_Action item_: Could you transcribe every entry exactly, leaving nothing out?
[The data — start]
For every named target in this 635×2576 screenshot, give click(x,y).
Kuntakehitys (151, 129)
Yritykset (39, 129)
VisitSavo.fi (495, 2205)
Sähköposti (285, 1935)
[The data — finish]
_Reply_:
For every named target in this 635×2576 screenshot, give click(x,y).
Kuntakehitys (151, 129)
Yritykset (39, 129)
VisitSavo.fi (495, 2205)
Sähköposti (285, 1935)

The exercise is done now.